Wow. All Ords just opened DOWN 24 pts.

Was a time when the AO almost religously followed the DJIA. But lately it is all over the shop. More often than not the past few weeks, it has opposed the DJIA (ie: when Dow is down, we are slightly up or when Dow is up, we go down!)

Anyone hazard a theory as to why this shift of late? Is it a seasonal thing? Is it a shift in tactics of the really big boys on the international markets playing our tiddler economy for peanuts? (I've noted a recurring common pattern in our "down" days where the AO opens strongly down in the AM then reverses late in the day to "just recover" before close).

I'm a bit baffled as to why the huge amount of cash the Feds just pumped into the economy via the family benefits hasn't resulted in a bit more interest in Oz shares?

Hmmm.
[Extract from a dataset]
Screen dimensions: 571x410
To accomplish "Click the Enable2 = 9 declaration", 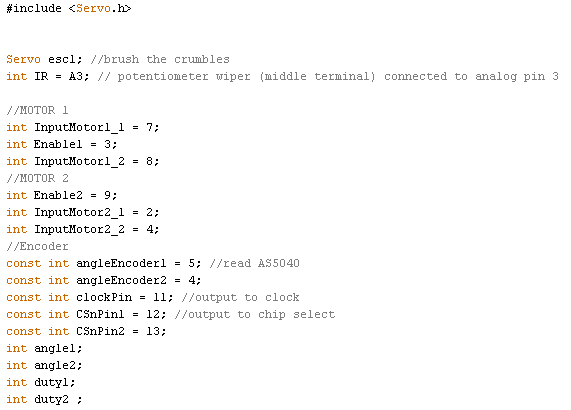I will pos(62,195).
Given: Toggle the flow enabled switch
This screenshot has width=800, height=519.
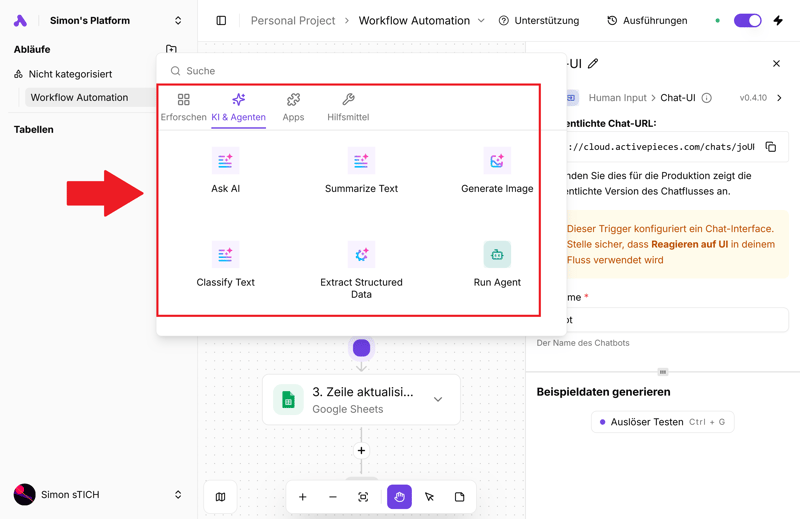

Interesting but hard to fathom times.

AJ


----------



## Joe Blow (15 July 2004)

The Aussie stockmarket is one of the few that is currently within spitting distance of its all-time highs.

Considering how far the U.S. market is off its highs, maybe the Aussie market is just a bit jittery and subject to some defensive profit-taking.


----------



## Aussiejeff (15 July 2004)

NAB's finanacial follys don't help either!   :-/

I wonder how many heads will need to roll from their management team before they get some stability back. 

Cheers,

AJ


----------



## Garpal Gumnut (16 December 2012)

Aussiejeff said:


> NAB's finanacial follys don't help either!   :-/
> 
> I wonder how many heads will need to roll from their management team before they get some stability back.
> 
> ...




The more things change the more they are are the same.

Excuse the late reply Aussiejeff.

NAB board are still "challenged" 8.5 years on.

The XAO is in a trading range, at the top of that, and my bet would be it will fall to the lower end.

A chart.

http://bigcharts.marketwatch.com/kaavio.Webhost/charts/big.chart?nosettings=1&symb=AU%3aXAO&uf=0&type=2&size=2&sid=123590&style=320&freq=3&entitlementtoken=0c33378313484ba9b46b8e24ded87dd6&time=12&rand=1153335515&compidx=aaaaa%3a0&ma=0&maval=9&lf=1&lf2=2&lf3=0&height=444&width=579&mocktick=1

gg


----------



## Logique (16 December 2012)

Let's see if the the XAO can defy the US market jitters at the fiscal cliff precipice. I'd expect some nervy investors, there and here.


----------